Crypto Litigation Attorney for Token and Digital Asset Disputes
When a token deal collapses or a counterparty vanishes across borders, Astraea Counsel litigates — led by Brandon Orewyler, a former complex-court judicial law clerk who tries cases and argues appeals.
Disputes we take
- A token sale, SAFT, or trading counterparty defaulted — and the defendant is offshore or pseudonymous
- You need to establish, or defeat, personal jurisdiction over a foreign crypto defendant
- A co-founder or investor conflict is heading toward a derivative suit or books-and-records demand
- An exchange, custodian, or protocol froze, lost, or misappropriated your assets
- The case is going up: you need appellate briefing and oral argument
How we litigate
- Case assessment from a litigator who clerked three years in the Los Angeles Superior Court's Complex Division — a read on what judges actually credit, before you spend on discovery
- Prosecution and defense of token, exchange, and custody disputes from pleadings through trial
- Jurisdictional strategy for internet-native defendants — Brandon briefed and argued the 2026 Ninth Circuit appeal in Gelasio v.

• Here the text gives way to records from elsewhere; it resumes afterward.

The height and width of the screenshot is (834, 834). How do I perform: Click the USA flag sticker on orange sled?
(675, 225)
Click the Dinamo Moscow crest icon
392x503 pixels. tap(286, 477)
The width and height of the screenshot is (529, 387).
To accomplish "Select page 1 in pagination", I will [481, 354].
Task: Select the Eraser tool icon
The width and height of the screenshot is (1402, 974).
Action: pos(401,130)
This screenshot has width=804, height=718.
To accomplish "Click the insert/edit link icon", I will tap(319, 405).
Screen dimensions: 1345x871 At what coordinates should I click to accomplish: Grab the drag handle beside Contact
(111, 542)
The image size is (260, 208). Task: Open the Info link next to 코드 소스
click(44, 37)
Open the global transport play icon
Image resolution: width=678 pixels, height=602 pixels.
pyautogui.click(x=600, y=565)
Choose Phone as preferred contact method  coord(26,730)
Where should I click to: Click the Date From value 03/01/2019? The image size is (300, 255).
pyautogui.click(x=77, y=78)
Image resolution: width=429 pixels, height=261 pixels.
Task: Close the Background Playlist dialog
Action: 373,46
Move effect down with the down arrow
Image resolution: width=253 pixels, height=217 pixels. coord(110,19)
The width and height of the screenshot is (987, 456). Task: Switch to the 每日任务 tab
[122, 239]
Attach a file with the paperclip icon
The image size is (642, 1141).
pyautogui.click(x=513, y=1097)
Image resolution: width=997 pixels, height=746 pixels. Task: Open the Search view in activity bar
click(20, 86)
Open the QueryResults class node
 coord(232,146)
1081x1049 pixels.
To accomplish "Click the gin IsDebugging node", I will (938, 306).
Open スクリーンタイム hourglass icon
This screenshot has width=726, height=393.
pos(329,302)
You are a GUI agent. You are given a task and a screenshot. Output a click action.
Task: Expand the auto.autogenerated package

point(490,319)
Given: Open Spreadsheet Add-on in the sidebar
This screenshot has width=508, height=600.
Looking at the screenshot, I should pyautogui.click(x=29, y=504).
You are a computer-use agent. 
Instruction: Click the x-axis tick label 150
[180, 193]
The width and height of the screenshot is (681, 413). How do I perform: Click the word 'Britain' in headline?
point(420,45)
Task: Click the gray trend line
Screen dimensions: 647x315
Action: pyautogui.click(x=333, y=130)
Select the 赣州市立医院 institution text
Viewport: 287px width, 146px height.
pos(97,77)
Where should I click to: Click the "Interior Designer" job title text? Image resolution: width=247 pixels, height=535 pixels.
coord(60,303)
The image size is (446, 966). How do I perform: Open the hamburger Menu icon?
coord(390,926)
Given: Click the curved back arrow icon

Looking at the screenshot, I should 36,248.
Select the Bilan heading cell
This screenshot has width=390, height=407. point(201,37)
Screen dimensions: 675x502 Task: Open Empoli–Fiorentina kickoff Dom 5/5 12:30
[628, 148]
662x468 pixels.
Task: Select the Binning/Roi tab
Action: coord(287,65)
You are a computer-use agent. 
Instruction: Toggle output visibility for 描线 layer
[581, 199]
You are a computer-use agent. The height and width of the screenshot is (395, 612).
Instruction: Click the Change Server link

Zafar, where the panel unanimously reversed a dismissal for lack of personal jurisdiction
- Shareholder, derivative, and governance litigation, including a first-chaired bench trial in the Delaware Court of Chancery
- Appellate advocacy in state and federal courts
Recognition
- Astraea Counsel ranked in Chambers USA: Spotlight 2026 — Fintech (Los Angeles)
- Lawdragon 500 X — The Next Generation: Crypto Regulation, Disputes, Blockchain (2026), Chanté Eliaszadeh
- 2024 Law360 Distinguished Legal Writing Award, The Burton Awards — Chanté Eliaszadeh, co-author (White & Case)
- Best Lawyers: Ones to Watch in America — Commercial Litigation (2026), Brandon Orewyler (recognized during his tenure at Ervin Cohen & Jessup)
- Recognized in The Legal 500 USA — Chanté Eliaszadeh (White & Case LLP, 2023)
- SEC Honors Program, U.S. Securities and Exchange Commission (honors intern, Cyber Unit, 2018)
- Invited speaker: American Bar Association Business Law Section, Korea Blockchain Week (BIF25), ETHDenver, GRR Live, Blockchain Law for Social Good Conference, Art Basel Miami, and Berkeley Law; keynote, Computational Law & Blockchain Festival
Common Questions
Can I sue a crypto company or founder who is outside the United States?
Often, yes — it depends on the defendant's contacts with the forum. Courts are actively working out how those frameworks apply to virtual conduct, and we brief and argue exactly this question, including before the Ninth Circuit.
Do you handle both plaintiff and defense work?
Yes. Brandon prosecutes token and governance disputes and defends companies and founders — experience that includes complex white collar and securities litigation at Simpson Thacher & Bartlett and three years drafting rulings as a complex-court law clerk.
What makes crypto disputes different from ordinary commercial litigation?
Asset tracing, pseudonymous counterparties, cross-border jurisdiction, and technology the court must be taught. Astraea pairs litigation with the firm's own regulatory practice, so the dispute strategy accounts for the compliance exposure — and vice versa.